- [Selected text]
____________
Note: "permalinks" may not be as permanent as we would like,
direct links of old sources may well be a few messages off.
Lars Ellenberg wrote:
> / 2006-09-19 16:44:14 +0200
> \ Maciej Bogucki:
>
>>Hello,
>>
>>I've been using drbd for the past few years without any problems, but now my problem is a strange one.
>>I have HA mysql server with drbd 0.7.21 and kernel 2.6.17. When mysql
>>Partition (mysql databases) is on drbd device(datadb), server gets
>>lags - no response for 1-4seconds. It isn't network related problem(there in no packet lost!!), but
>>console (keyboard and monitor are directly connected) and all processes on server hangs too! The problem only
>>apears when mysql database is on drbd device, and everything is working fine when I move data to non drbd
>>device(sda). So I'm sure that it is drbd or kernel problem. When I migrate mysql to secondary machine, I have the
>>same problems, so I think that hardware is ok :)
>>The same problem is with drbd 0.7.17 with kernel version 2.6.14.
>>The strangest thing is, that I have the same hardware and
>>Software (drbd,kernel) in another location and there is no problems. One
>>change is that there I have apache instead of mysql.
>>Any ideas?
>
>
> outside drbd:
> verify what io scheduler you use.
> I'd recommend to use "deadline" on servers.
I have had "cfq" scheduler, but I changed it do "deadline", and I still
have lags :(
>
> in drbd:
> you could play with "unplug-watermark" and "max-epoch-size" (and
> possibly max-buffers).
> when I say "play", I mean it. it could get better if you increase,
> it could get better when you decrease, it could get better if you
> adjust in opposite directions (where possible), and it could happen to
> have no noticable effect at all, which is all very dependent on your
> lower level io subsystem and on network timings and ...
I know, than I can play with them, but there is another strange thing.
When I disconnect secondary node(shutdown heartbeat, and drbd) I get
lags also. Also I don't have much traffic on database(1256 writes per
minute - so I's 20KB per seconds, and only a few reads per minute), so
playing with "net" parameters is not necessary in my case. I think that
it is drbd bug or some stupid thing :)
>>resource datafs {
>> protocol C;
>> incon-degr-cmd "echo '!DRBD! pri on incon-degr' | wall ; sleep 60 ; halt -f";
>
>
> I know the "halt -f" is in the example config, but you may want to
> consider to write something like "sleep <verylargenumber>" or
> "killall -9 heartbeat ccm ipfail" instead...
But when I do like You write, there is a higher chance that I get split
brain. When I do "halt -f" the chance is minimal.
Best Regards
Maciej Bogucki
____________
- [Supplied data]
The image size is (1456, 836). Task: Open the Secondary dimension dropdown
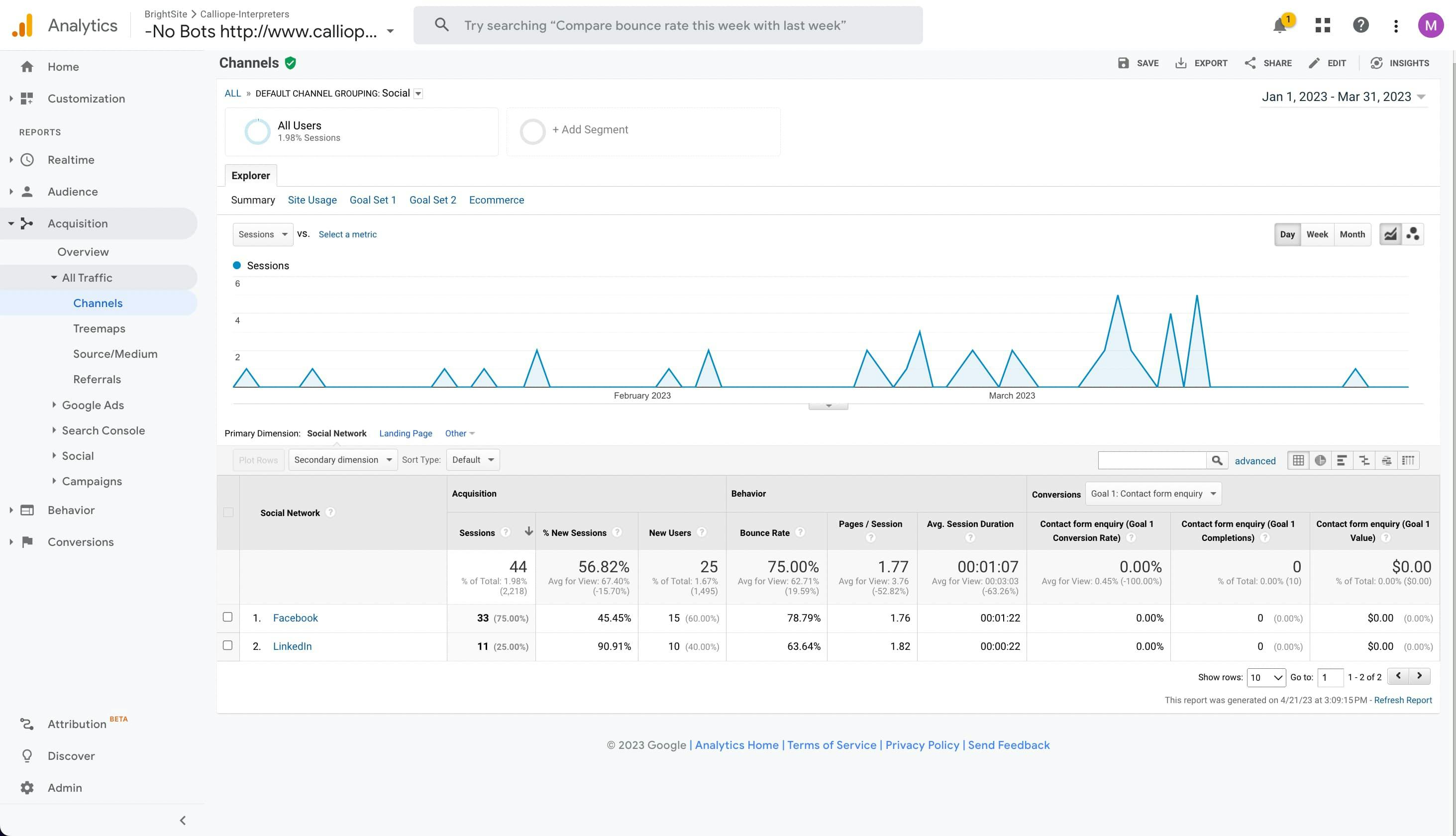(x=342, y=460)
____________
- [Required work]
A - What are the words in the DRBD thread from "When I disconnect" through "stupid thing :)"? Copy them.
B - How would you summarize the DRBD thread in three sentences?
The data has no role here.

- [Solved problems]
A -
When I disconnect secondary node(shutdown heartbeat, and drbd) I get
lags also. Also I don't have much traffic on database(1256 writes per
minute - so I's 20KB per seconds, and only a few reads per minute), so
playing with "net" parameters is not necessary in my case. I think that
it is drbd bug or some stupid thing :)

B - Maciej Bogucki reports that his HA MySQL server running DRBD 0.7.21 on kernel 2.6.17 freezes for 1-4 seconds, console and all processes included, but only when the MySQL databases sit on the DRBD device, while the same hardware and software running Apache at another location has no problems. Lars Ellenberg suggests using the "deadline" I/O scheduler and experimenting with "unplug-watermark", "max-epoch-size" and possibly max-buffers, and he proposes replacing "halt -f" in the config with a long sleep or a killall of heartbeat. Bogucki answers that switching from "cfq" to "deadline" did not stop the lags, that they continue even with the secondary node disconnected, and that "halt -f" keeps the chance of split brain minimal.